In a letter to the district attorney, Gonzales wrote, "We believe the information requested in your questionnaire intrudes on the privacy rights of our deputies and is constitutionally immaterial."
The sheriff also sent a memo to his deputies, instructing them not to fill out the questionnaire.
"It's my belief, and frankly, it's the belief of virtually every court that's looked at this, that public servants that are wearing a badge and a gun that are authorized to enforce the law and use force on the streets of Albuquerque and investigate crimes-- when they've engaged in misconduct, they don't have a privacy, right to keep that information, certainly from prosecutors," Torrez said. "The constitution, in fact, requires that we ask the questions, and that you know, that they respond and answer those questions."

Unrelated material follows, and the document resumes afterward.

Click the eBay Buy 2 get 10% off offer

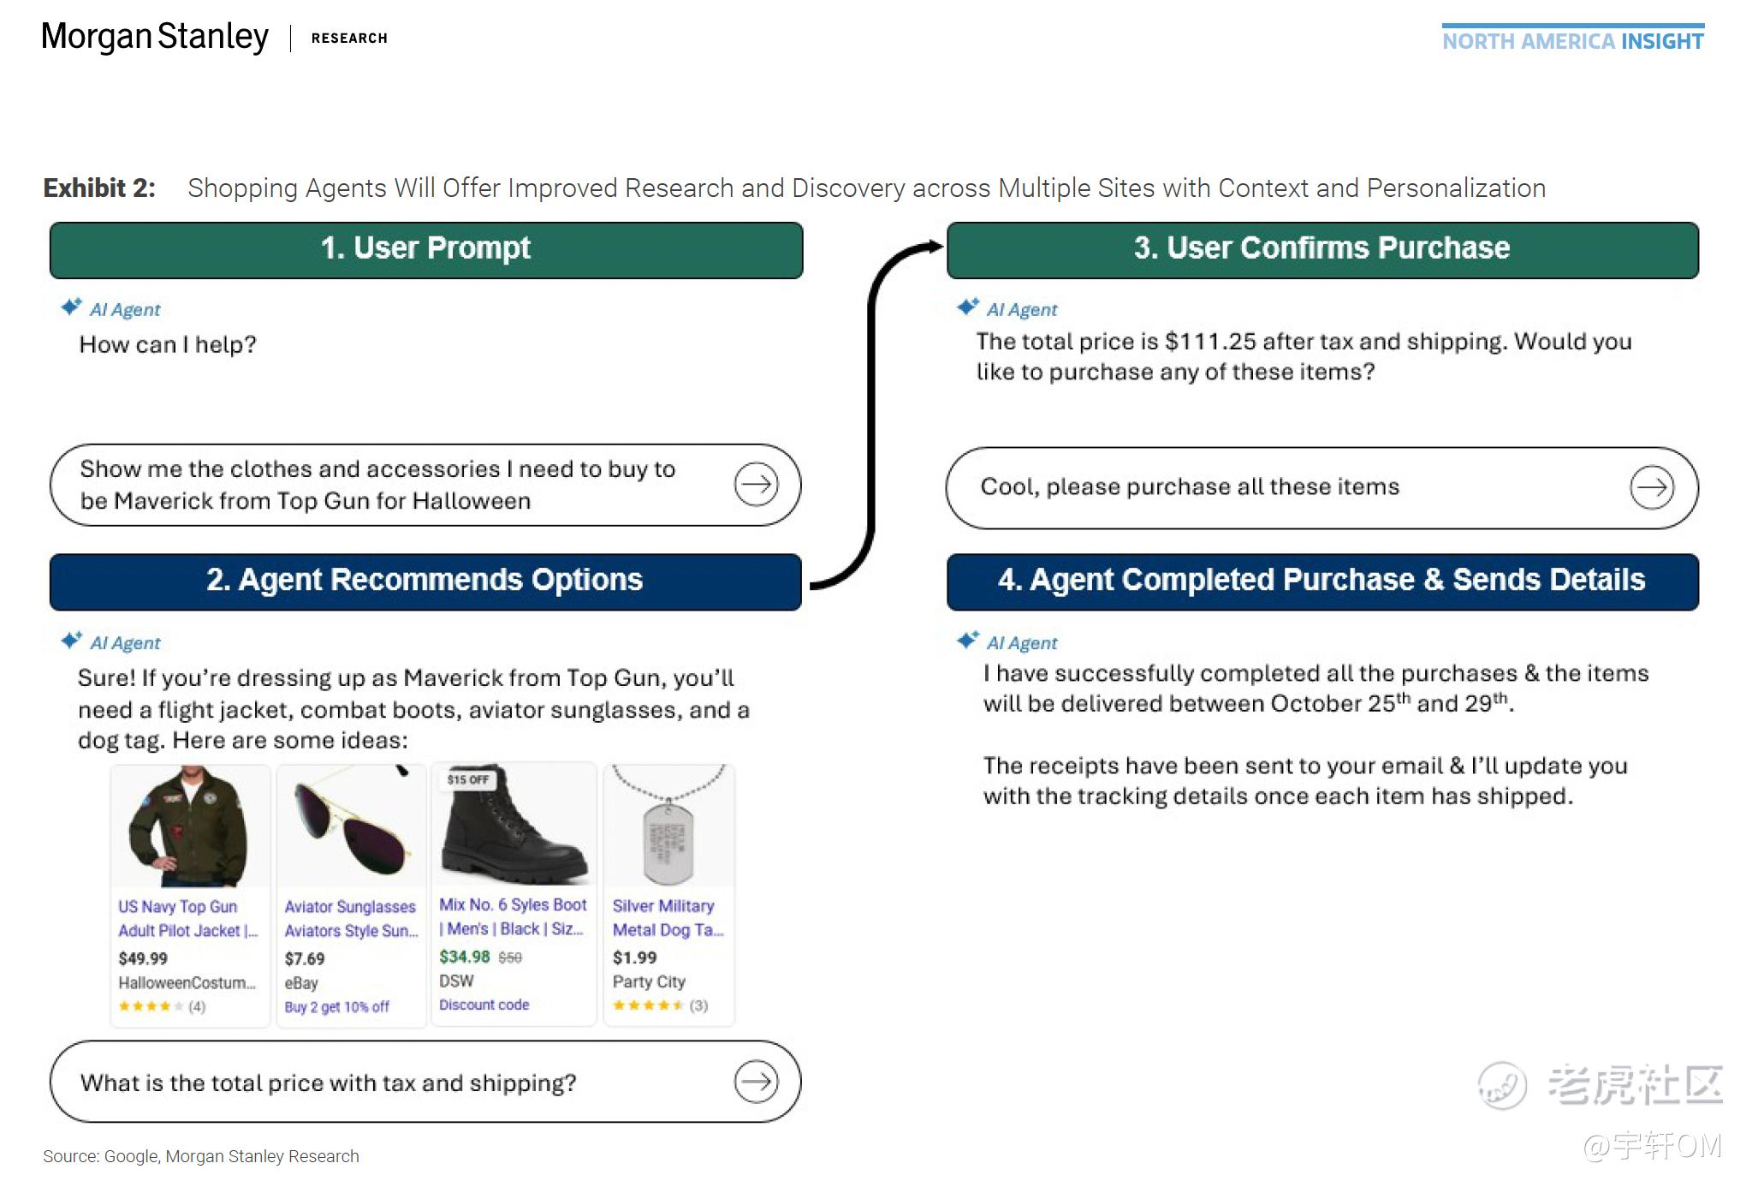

Torrez also doesn't buy the argument that the questionnaires are "constitutionally immaterial."
"It's not for the sheriff to decide what is constitutionally immaterial," Torrez said. "That's what that's what prosecutors are for. That's what attorneys are for. That's why we have courts, and independent fact finders to review the information, there are procedural safeguards. But ultimately, every federal court and the few state courts that have looked at this have resoundingly rejected that argument."
Gonzales did not agree to an interview with KOB 4. In a statement he said, "Mr. Torrez should instead focus on prosecuting cases and obtaining justice for victims in Bernalillo County which he has failed to do."
Sheriff Gonzales also created his own questionnaire.
"I think this is a police and law enforcement leader who doesn't understand that the world has changed fundamentally about the public's expectation for transparency and accountability," Torrez said.
D.A Torrez says it took legislation in Santa Fe to get the sheriff to outfit his deputies with body cameras. He added that he's willing to fight to change laws again in Santa Fe to force the sheriff to comply with his efforts to track and identify problem deputies.